Die strengen Hierarchien, die es früher gab, lösen sich immer weiter auf. Man arbeitet immer mehr in flexibleren Projektmanagementstrukturen zusammen. Die einzelnen Mitarbeiter haben mehr Entscheidungsbefugnisse, die Zusammenarbeit der Abteilungen wird enger. Zudem werden Kooperationen mit Partnern aus anderen Branchen immer wichtiger …
… weshalb die Buchakademie längst keine Buchakademie mehr ist?
Wir haben uns mit unseren Kunden immer mehr zu einer Medienakademie entwickelt. Es kommen auch immer mehr Teilnehmer aus anderen Branchen zu uns. In unseren Medienrechtsseminaren z. B. begrüßen wir schon seit Jahren auch Leute aus dem Digital-, Fernseh- oder Musikbusiness.
Wächst mit der Erweiterung der Zielgruppe auch der Wettbewerb?
Sicher, gerade bei den Themen E-Publishing und Internet gibt es sehr viele Wettbewerber, auch spezialisierte Anbieter. Aber für Anbieter von praxisorientierter Weiterbildung, die auf den Bedarf bestimmter Zielgruppen zugeschnitten sind, gibt es immer einen Platz.
In jüngster Zeit wächst die Zahl von User-generated-Events: Leute aus der Praxis bieten auf eigene Faust Veranstaltungen gegen einen Selbstkostenpreis an, sei es Barcamps oder Stammtische.

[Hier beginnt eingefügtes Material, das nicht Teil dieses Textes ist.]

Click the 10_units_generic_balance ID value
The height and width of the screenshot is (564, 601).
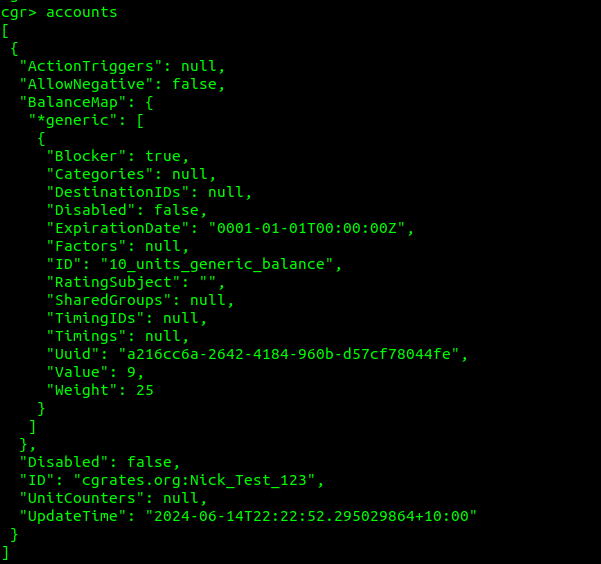[217, 264]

Eine neue Konkurrenz?
Natürlich wächst da auch ein neuer Wettbewerb heran. Solche Angebote sind in gewisser Weise eine Konkurrenz, sind aber eher als Ergänzung zu Formen systematischer Wissensvermittlung zu sehen und haben ihre Tücken. Nur bei einer sehr akkuraten und professionellen Vorbereitung funktionieren Barcamps wirklich. Für uns ist es schwer, derartige Formate anzubieten, weil wir uns durch Veranstaltungen refinanzieren. Unsere größte Herausforderung ist die Balance zwischen eher frontaler Wissensvermittlung durch Brancheninsider bzw. externe Referenten einerseits und interaktiven Vermittlungsformen auf der anderen Seite, die auch in Konferenzformaten immer stärker an Raum gewinnen.

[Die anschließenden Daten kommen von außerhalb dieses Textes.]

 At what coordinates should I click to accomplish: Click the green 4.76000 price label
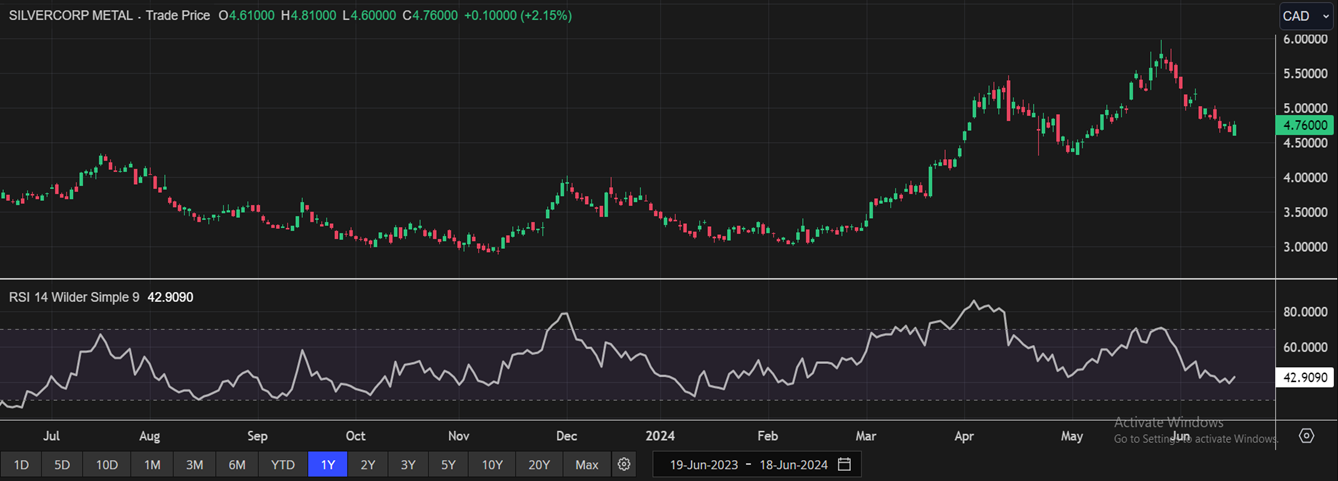[1304, 125]
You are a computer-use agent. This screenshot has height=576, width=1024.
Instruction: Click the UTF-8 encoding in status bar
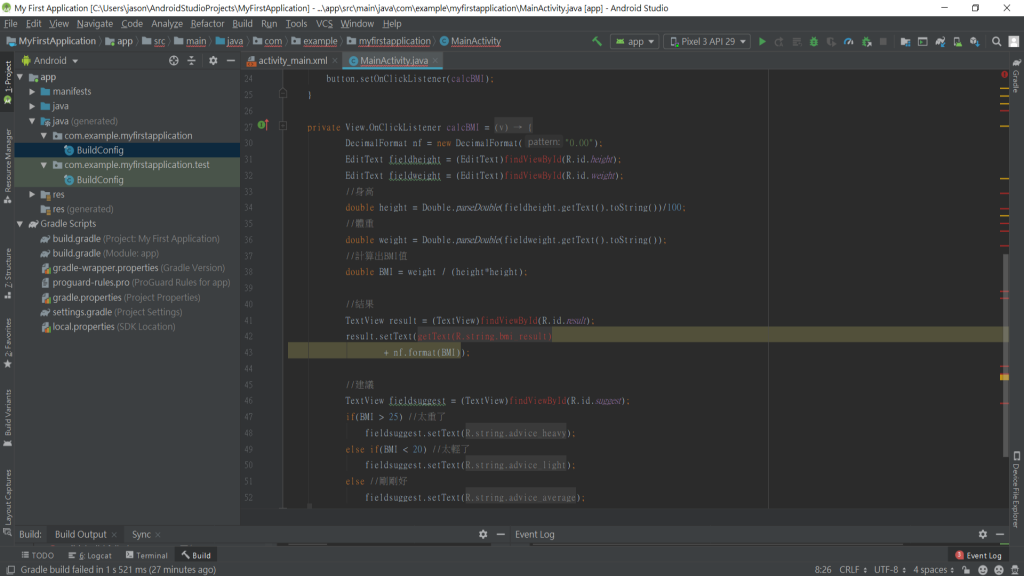pos(884,569)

Wie wichtig ist heute die digitale Wissensvermittlung, etwa durch Webinare?
Vor wenigen Jahren war die Bereitschaft bei unseren Kunden für eine derartige Kommunikation noch nicht da, doch das hat sich mittlerweile geändert: Wenn man Webinare im richtigen Format anbietet, kann das durchaus funktionieren. Im Moment ist das meist noch relativ niedrige Preisniveau ein Problem; wir müssen dann auf eine gewisse Masse kommen, damit sich das rechnet. Grundsätzlich eignen sich Webinare sehr gut, um zum Beispiel aktualitätsgetriebene Inhalte zu vermitteln. In der Perspektive werden sich diese digitalen Formate ausdifferenzieren, es wird E-Learning-Seminare mit umfangreicheren Inhalten geben, daneben aber auch kurze Webinare, die ein Thema zur Diskussion stellen oder kurze Information bieten.
Zur Person: Bernd Zanetti
Arbeitete nach dem Studium der Romanistik, Germanistik und Komparatistik in München und Venedig u. a. als Journalist, Verlagsberater und Dozent. Ab 1994 Referent, dann Projektleiter des Referats „Fortbildung im Medienbereich“ der Bertelsmann-Stiftung. Parallel dazu ab 1997 kommissarischer Leiter und ab 1999 Geschäftsführer der Akademie des Deutschen Buchhandels.